Sarah Hill

On Giving Underserved Communities a Voice

In 1917, President Woodrow Wilson signed the Jones-Shafroth Act that extended Puerto Ricans citizenship in the United States. The first large wave of immigrants from Puerto Rico arrived soon after but were hardly welcomed with open arms by those in the U.S. In fact, they were treated as second-class citizens. Puerto Rican writers have endured colonialist practices, including the linguistic imposition of English that has established monolingualism as the norm. This has kept them from becoming part of the American literary canon. “El proyecto de la literatura puertorriqueña/The Puerto Rican Literature Project” (PRLP) at the University of Houston aims to preserve the voices of Puerto Rican writers by making nearly 50,000 archival and contemporary primary sources available to the general public.

This under emphasized demographic has a rich history of prolific works. The executive editor of Arte Público Press (APP) and co-founder of the U.S. Latino Digital Humanities program at UH, Gabriela Baeza Ventura, Ph.D., will lead the project in collaboration with a Colectivo (Collective) of prominent scholars, writers and translators from Puerto Rico and the U.S. diaspora.
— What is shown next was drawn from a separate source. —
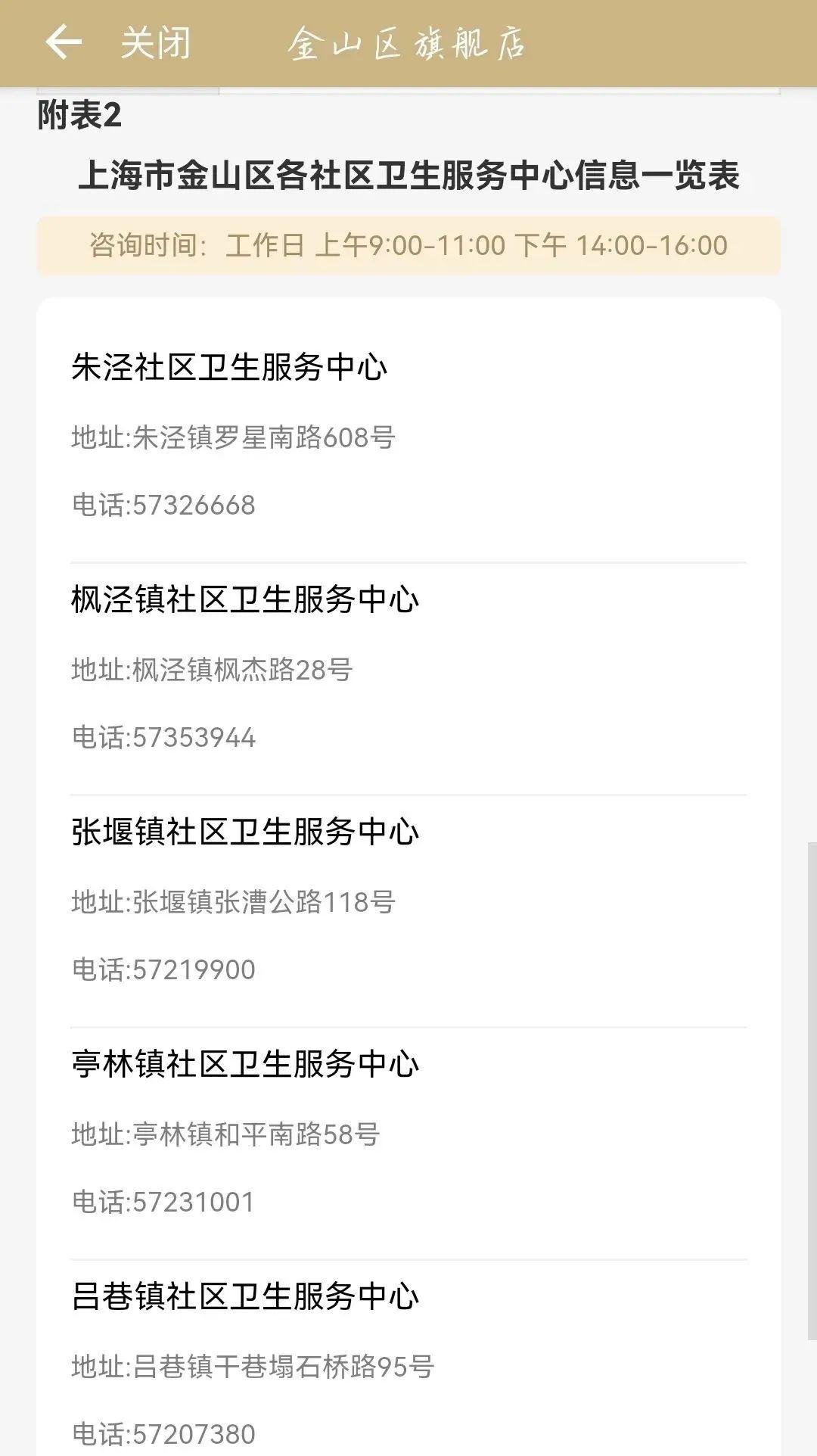Tap 关闭 to close the page
Screen dimensions: 817x1456
tap(156, 42)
Baeza Ventura said; “The archival mission is anchored in a deep sensitivity to Puerto Rican linguistic richness, which stands in contrast to the violence of monolingualism that reflects forced histories of migration within the archipelago and abroad.”

Once English was imposed as the national language of Puerto Rico, there was little to no space left for writers working in their native Spanish. “While this project is bilingual, the first entrance into the portal will be in Spanish so as to document the importance of the language that Puerto Rican and Latinx writers use to express themselves,” said Baeza Ventura. The 1940s and 1970s saw the majority of the influx of Puerto Rican citizens to America. With a $1.35 million grant from the Andrew W. Mellon Foundation, this Colectivo is beginning to unearth treasures in a way not seen before. “In Puerto Rico, in 2021, there is no centralized space (physical or digital) specifically for Puerto Rican literature that spans the archipelago and diaspora. This has made the unification of Puerto Rican literary studies difficult, splitting the field between archipelago and diaspora,” said Baeza Ventura.

Each entry in the digital database will be comprehensive and will include things such as the biography of the writer, access to poems in original Spanish and a translation in English, links to other places the poems can be accessed, lesson plans for teaching about these important contributors and even interviews and performances. The Colectivo is already interviewing authors and recording them reading their original work.

And as far as who can access the database?

“The archive itself will be open-access and have a digital life. The team will follow a post-custodial model where physical archives will remain in the institutions and archives that originally housed them,” said Baeza Ventura. She went on to clarify this delicate situation: “This is not a project that seeks to replace those archives or transfer them outside Puerto Rico or the diasporic institutions where they live. Archival preservation efforts are crucial and digitization efforts are designed to broaden access, not replace preservation work.”